Published online Jul 7, 2016. doi: 10.3748/wjg.v22.i25.5742
Peer-review started: March 28, 2016
First decision: May 12, 2016
Revised: May 30, 2016
Accepted: June 15, 2016
Article in press: June 15, 2016
Published online: July 7, 2016
Early involvement of gut is observed in Parkinson’s disease (PD) and symptoms such as constipation may precede motor symptoms. α-Synuclein pathology is extensively evident in the gut and appears to follow a rostrocaudal gradient. The gut may act as the starting point of PD pathology with spread toward the central nervous system. This spread of the synuclein pathology raises the possibility of prion-like propagation in PD pathogenesis.

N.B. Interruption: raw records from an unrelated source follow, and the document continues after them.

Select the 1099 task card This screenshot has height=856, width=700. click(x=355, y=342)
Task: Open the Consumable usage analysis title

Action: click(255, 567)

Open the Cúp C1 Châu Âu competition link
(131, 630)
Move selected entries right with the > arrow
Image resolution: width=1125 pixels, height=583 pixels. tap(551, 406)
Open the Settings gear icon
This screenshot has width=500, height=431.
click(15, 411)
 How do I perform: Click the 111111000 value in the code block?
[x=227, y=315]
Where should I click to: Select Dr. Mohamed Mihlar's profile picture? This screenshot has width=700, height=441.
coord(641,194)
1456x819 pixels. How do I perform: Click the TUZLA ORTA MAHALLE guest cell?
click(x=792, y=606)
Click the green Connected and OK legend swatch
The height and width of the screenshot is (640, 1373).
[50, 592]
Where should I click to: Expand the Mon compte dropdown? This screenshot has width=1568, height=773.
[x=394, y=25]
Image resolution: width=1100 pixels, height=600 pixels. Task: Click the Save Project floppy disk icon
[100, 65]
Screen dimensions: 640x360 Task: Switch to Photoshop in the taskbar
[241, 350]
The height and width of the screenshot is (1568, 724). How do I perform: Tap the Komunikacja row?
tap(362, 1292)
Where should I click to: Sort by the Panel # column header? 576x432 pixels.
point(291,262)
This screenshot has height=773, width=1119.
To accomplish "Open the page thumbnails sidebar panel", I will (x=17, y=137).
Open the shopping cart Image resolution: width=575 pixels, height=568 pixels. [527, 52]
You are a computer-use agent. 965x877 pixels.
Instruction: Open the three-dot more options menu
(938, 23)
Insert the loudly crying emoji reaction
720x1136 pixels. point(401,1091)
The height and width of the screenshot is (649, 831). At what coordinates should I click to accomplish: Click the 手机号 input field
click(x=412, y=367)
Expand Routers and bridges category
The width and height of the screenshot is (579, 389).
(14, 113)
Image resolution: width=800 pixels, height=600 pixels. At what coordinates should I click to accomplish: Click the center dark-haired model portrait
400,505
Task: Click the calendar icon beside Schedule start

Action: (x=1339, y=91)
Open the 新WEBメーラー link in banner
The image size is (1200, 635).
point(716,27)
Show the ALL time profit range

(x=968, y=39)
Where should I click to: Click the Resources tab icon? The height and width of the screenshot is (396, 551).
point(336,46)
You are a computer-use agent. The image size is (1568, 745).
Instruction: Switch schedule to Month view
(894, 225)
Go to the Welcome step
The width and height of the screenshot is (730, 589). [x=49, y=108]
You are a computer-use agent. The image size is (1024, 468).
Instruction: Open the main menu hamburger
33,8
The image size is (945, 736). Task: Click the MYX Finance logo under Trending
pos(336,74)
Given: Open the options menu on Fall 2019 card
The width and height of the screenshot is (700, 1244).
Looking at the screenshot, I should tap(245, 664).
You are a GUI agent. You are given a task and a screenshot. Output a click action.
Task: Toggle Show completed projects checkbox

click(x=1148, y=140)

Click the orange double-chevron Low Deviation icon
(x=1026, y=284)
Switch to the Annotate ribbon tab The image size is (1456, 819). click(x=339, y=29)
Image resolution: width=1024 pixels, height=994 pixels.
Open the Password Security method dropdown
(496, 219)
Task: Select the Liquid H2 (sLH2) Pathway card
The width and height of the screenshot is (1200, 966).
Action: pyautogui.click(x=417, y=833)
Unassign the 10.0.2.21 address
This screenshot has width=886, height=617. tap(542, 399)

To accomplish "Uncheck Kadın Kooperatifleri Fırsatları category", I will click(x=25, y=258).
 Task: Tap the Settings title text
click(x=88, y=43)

Recently, the role of gut microbiota in PD pathogenesis has received attention and some phenotypic correlation has also been shown. The extensive involvement of the gut in PD even in its early stages has led to the evaluation of enteric α-synuclein as a possible biomarker of early PD. The clinical manifestations of gastrointestinal dysfunction in PD include malnutrition, oral and dental disorders, sialorrhea, dysphagia, gastroparesis, constipation, and defecatory dysfunction. These conditions are quite distressing for the patients and require relevant investigations and adequate management. Treatment usually involves both pharmacological and non-pharmacological measures. One important aspect of gut dysfunction is its contribution to the clinical fluctuations in PD. Dysphagia and gastroparesis lead to inadequate absorption of oral anti-PD medications. These lead to response fluctuations, particularly delayed-on and no-on, and there is significant relationship between levodopa pharmacokinetics and gastric emptying in patients with PD. Therefore, in such cases, alternative routes of administration or drug delivery systems may be required.
Core tip: Gut is involved in early Parkinson’s disease (PD) with extensive synuclein pathology, following a rostrocaudal gradient along the gastrointestinal system. It may act as the starting point of PD pathology with prion-like spread toward the central nervous system. The clinical manifestations include malnutrition, oral and dental disorders, sialorrhea, dysphagia, gastroparesis, constipation, and defecatory dysfunction. These are distressing for the patients and need to be managed properly by pharmacological or non-pharmacological measures. Gut dysfunction also leads to response fluctuations in PD and this may require alternative routes of administration or drug delivery systems for anti-PD medications.